A pesca tradicional com recurso à arte xávega está de regresso à praia do Furadouro. Esta técnica de pesca, praticada também em outras praias do concelho e da região, deixou de ser praticada em 2019, quando o “Jovem”, barco da xávega que operava no Furadouro, rumou à praia de São Jacinto.

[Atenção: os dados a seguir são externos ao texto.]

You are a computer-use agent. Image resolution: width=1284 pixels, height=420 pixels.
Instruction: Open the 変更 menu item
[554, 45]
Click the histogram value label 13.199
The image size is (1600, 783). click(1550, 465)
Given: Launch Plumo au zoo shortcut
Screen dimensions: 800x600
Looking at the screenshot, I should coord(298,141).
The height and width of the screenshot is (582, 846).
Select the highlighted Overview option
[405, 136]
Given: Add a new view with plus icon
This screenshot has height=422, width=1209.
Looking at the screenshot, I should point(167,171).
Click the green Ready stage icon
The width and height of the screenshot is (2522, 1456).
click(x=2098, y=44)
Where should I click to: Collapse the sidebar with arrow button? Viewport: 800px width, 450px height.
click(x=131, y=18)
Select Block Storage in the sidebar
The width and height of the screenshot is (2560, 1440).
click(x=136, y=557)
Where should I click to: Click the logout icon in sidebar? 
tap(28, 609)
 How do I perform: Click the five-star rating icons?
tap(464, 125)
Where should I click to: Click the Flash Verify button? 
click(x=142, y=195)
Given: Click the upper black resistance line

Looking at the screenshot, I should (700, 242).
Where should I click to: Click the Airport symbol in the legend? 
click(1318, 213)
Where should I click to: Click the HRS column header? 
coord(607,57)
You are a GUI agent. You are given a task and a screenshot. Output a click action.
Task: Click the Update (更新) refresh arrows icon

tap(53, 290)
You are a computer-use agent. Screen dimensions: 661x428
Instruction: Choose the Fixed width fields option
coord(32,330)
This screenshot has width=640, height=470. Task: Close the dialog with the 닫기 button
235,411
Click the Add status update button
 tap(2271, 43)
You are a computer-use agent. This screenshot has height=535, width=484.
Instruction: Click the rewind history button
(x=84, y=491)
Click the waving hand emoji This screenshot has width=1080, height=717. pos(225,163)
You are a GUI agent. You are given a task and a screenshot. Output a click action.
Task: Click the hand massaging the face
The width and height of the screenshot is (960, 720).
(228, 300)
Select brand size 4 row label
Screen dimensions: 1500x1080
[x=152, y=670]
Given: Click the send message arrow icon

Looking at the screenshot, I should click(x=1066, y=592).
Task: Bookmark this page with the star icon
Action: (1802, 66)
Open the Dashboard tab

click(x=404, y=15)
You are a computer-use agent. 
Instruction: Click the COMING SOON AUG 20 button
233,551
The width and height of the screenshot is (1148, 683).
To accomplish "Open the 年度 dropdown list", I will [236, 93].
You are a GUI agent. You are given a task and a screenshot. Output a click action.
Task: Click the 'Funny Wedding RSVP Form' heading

Na altura, Paulo Rodrigues Correia, proprietário do barco, era o rosto da desilusão e apontou ao OvarNews duas ordens de razões para tão drástica decisão. “No Furadouro não temos tido muita sorte com o peixe”, explicando que a mudança visava “tentar melhor sorte em São Jacinto que é, neste momento, uma zona mais piscatória”.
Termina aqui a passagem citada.